8 A Novel Role of Wnt Signaling for Pacemaker Cell Fate Specification

Heart field induction and specification are promoted by BMP signaling and are restricted to the anterior region by inhibition of Wnt signaling [3, 13]. In chick, Wnt from the neural plate ectoderm and the posterior mesoderm inhibits myocardial differentiation in paraxial and posterior mesoderm, while the secreted Wnt antagonist, crescent, produced by the anterior endoderm supports myocardial development. Noncanonical Wnts that block canonical Wnt/β-catenin signaling can act positively on HF establishment and myocardial electro gradient. Isl1-Cre/β-catenin mutants show defects in outflow tract formation with decreased expression of Tbx2, Tbx3, Shh, and Wnt11. Canonical Wnt signaling is necessary for growth of second HF-derived right ventricular myocytes during heart looping and onward but its role for early specification of the second HF remains obscure. Taken together, inhibition of canonical Wnt/β-catenin signaling is critical for restricting heart field induction to the anterior mesoderm. In contrast to extensive studies of heart field formation, little is known about Wnt signaling in pacemaker development.

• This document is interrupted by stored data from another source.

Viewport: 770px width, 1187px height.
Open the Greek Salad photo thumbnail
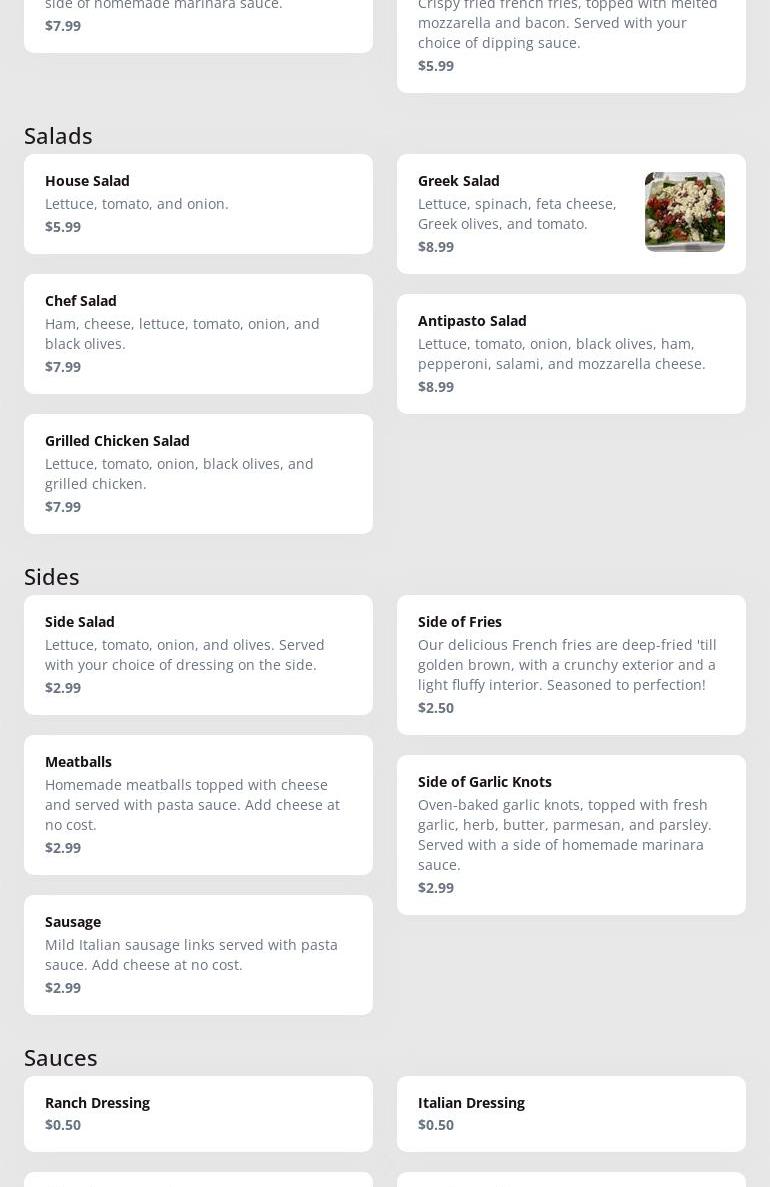coord(684,212)
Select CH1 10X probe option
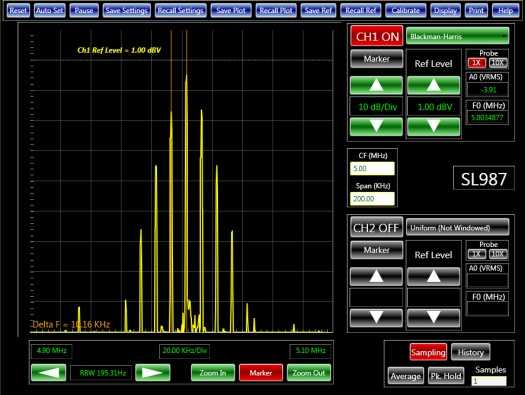525x395 pixels. tap(498, 63)
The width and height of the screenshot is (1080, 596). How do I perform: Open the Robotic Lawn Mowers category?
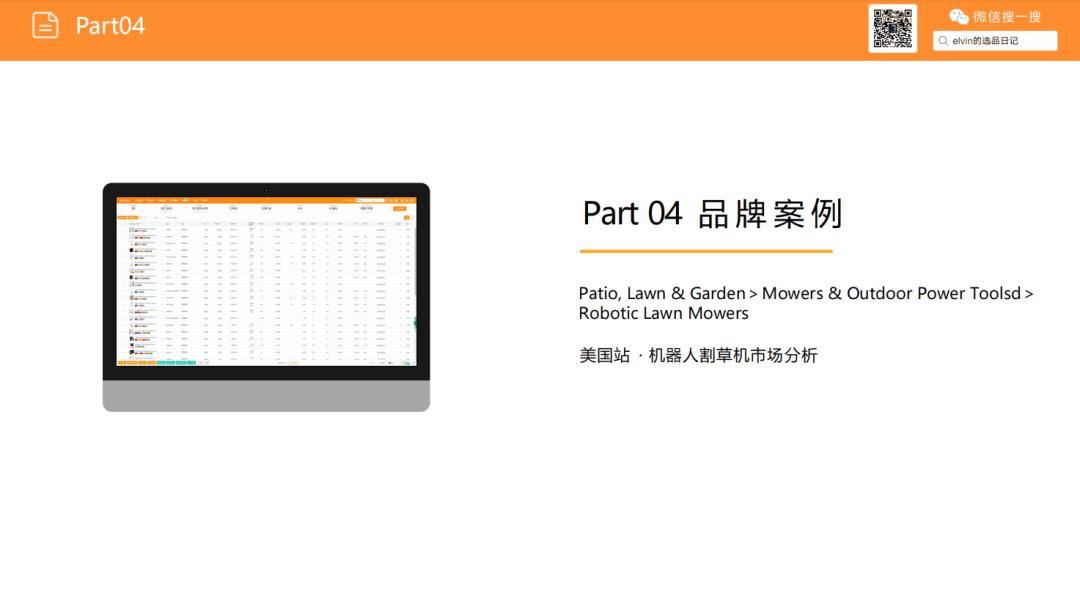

Activation of Wnt signaling in the HF diminishes the expression of several cardiac genes, including Nkx2-5. However, it remains largely unknown what HF fate becomes once “HF identity” is lost. Our fate mapping data indicated a surprisingly posterior origin for pacemaker cell progenitors within the Nkx2.5 negative mesoderm, as well as an earlier timing of specification than previously believed. These results led us to reexamine the question of heart field identity following loss of Nkx2.5. Therefore, we investigated this untouched area of Wnt signaling on heart field cells using physiological approaches. Our data have revealed that Wnt-treated heart field cells do not lose contractility either in vivo or in vitro. Instead, they developed a rhythmic, high-rate contraction pattern similar to PF explants, including AP waveforms reminiscent of PCs [5]. A transient exposure to Wnt for only 8 h was sufficient to obtain the pacemaker-like beating pattern. Our in vivo and in vitro data have further demonstrated that inhibition of Wnt signaling for pacemaker progenitors results in a conversion of their fate to the ordinary cardiomyocyte type.

9 Concluding Remarks

An elucidation of the origin and molecular mechanisms that specify the pacemaker cell fate is fundamental to dissecting the earliest steps critical for SAN pacemaker development. Our data have revealed that the pacemaker cell fate is specified in a previously unconsidered embryonic region at very early embryonic stages even before heart morphogenesis begins. The work has also revealed that differential Wnt-mediated signaling cues in the lateral plate mesoderm are sufficient to induce pacemaker-like versus working myocardial fates, and that these fates are maintained throughout early cardiac morphogenesis. These results will significantly increase our understanding of the basis for the mechanisms that regulate pacemaker cell specification and differentiation.